What Are the Common Myths About Hearing Loss?
Hearing loss is a condition that is not well understood. This lack of understanding leads to common myths that people believe even though they aren’t true. In this post, we’ll debunk five of the most common myths and break the cycle of misinformation surrounding this topic. The five myths we will discuss are:
1. You only need a hearing aid if you can’t hear at all
2. Hearing aids are only for old people
3. Hearing aids make everything sound too loud
4. Hearing loss doesn’t affect your overall health
5. I don’t need a hearing aid; I need to get my ears cleaned
Hearing Loss Myth #1 - You Only Need a Hearing Aid if You Can't Hear at All.
The myth that only people with severe or profound hearing loss need help from a hearing aid is false. Even someone with mild hearing loss can significantly benefit from the increased speech understanding you get with a hearing aid. We encourage people with mild hearing loss to wear hearing aids to improve their hearing and keep their brains young and healthy.
The truth is the longer you wait to treat hearing loss, the less likely it becomes to gain the speech understanding you might expect from using a hearing aid. So you want to act sooner rather than later.
To learn more about the degrees of hearing loss, click here.
Hearing Loss Myth #2 - Hearing Aids Are Only for Old People.
Hearing loss can happen to anyone and at any age. It is not limited to seniors. The National Institute on Deafness and Other Communication Disorders says that one in five Americans who are 12 or older have reported hearing loss.
There are several causes associated with hearing loss. These include age, noise exposure, genetics, and certain medical conditions. And while most hearing loss can’t be reversed, an audiologist can treat it with hearing aids.
So, don’t wait until you’re “old” to start thinking about your hearing health. If you’re noticing changes in your hearing, it’s time to talk to your doctor.
Hearing Loss Myth #3 - Hearing Aids Make Everything Sound Too Loud.
Correctly fitted hearing aids should help you hear more clearly but not be too loud to wear. A competent audiologist should adjust the hearing aid’s maximum power output so it never gets too loud or uncomfortable.
Hearing aids also come in different power levels, so what’s right for one person is not suitable for everyone. To find the right hearing aids, getting help from an audiologist is essential. They will consider your specific needs, ensuring that you get a hearing aid best suited for your level of hearing loss.
Hearing Loss Myth #4 - Hearing Loss Doesn't Affect Your Overall Health.
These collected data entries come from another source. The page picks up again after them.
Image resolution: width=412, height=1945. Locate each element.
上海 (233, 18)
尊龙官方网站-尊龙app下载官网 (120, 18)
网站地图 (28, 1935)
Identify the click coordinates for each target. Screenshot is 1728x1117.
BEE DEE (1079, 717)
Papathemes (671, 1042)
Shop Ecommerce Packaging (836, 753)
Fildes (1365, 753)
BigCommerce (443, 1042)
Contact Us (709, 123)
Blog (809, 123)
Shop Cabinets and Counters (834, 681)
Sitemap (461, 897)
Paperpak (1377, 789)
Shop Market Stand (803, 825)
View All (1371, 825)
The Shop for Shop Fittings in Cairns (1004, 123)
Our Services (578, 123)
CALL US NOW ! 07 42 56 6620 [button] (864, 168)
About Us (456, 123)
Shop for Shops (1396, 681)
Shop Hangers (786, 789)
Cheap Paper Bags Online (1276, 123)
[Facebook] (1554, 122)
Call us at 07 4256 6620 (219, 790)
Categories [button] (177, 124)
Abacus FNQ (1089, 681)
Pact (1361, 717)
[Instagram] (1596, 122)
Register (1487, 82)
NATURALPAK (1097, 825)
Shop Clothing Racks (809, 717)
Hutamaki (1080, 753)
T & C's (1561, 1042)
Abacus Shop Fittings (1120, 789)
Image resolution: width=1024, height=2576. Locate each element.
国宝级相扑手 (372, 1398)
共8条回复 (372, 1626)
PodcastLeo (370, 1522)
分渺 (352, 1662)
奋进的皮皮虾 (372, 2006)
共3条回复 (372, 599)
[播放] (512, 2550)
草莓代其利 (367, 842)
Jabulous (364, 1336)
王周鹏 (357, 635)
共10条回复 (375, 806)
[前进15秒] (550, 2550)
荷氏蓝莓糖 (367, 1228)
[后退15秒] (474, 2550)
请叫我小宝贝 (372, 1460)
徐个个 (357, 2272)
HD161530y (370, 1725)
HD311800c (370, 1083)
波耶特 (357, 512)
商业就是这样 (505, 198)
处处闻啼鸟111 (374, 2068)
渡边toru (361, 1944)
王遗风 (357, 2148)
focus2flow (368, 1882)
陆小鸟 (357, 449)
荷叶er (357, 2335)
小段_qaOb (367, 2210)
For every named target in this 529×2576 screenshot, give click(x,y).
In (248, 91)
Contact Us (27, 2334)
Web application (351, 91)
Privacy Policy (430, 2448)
Hearing loss does affect your overall health. People with hearing loss often feel more anxious, tired, stressed, and even depressed. It’s difficult to talk to people when you have trouble hearing. Distancing yourself from others can cause strain on your relationships and make you feel isolated. Fatigue can result from working too hard to catch what others are saying.
Hearing loss is even connected to other medical conditions. People with diabetes, heart disease, and kidney disease are more likely to have hearing loss. Changes in hearing can indicate changes in other body systems as well. Having your hearing tested annually should be part of your routine medical care.
Hearing Loss Myth #5 - I Don't Need a Hearing Aid. I Need to Get My Ears Cleaned.
We know that people want an easy solution, but we don’t see excessive earwax buildup as a common cause of hearing loss in our patients. I’m not saying that earwax can’t cause hearing loss because it can. It’s not usually the root cause of our patient’s hearing troubles.
Earwax can cause hearing loss only if wax completely clogs your ear canals. If earwax your ears aren’t completely blocked with wax, cleaning them won’t remediate hearing loss.
Some earwax is a good thing. Earwax helps protect your ears and keeps them healthy. Only when there’s too much wax buildup that problems occur.
There needs to be more knowledge about hearing loss so people can make better decisions about their hearing. Hopefully, this article busted a few myths and empowered you to be proactive with your hearing health.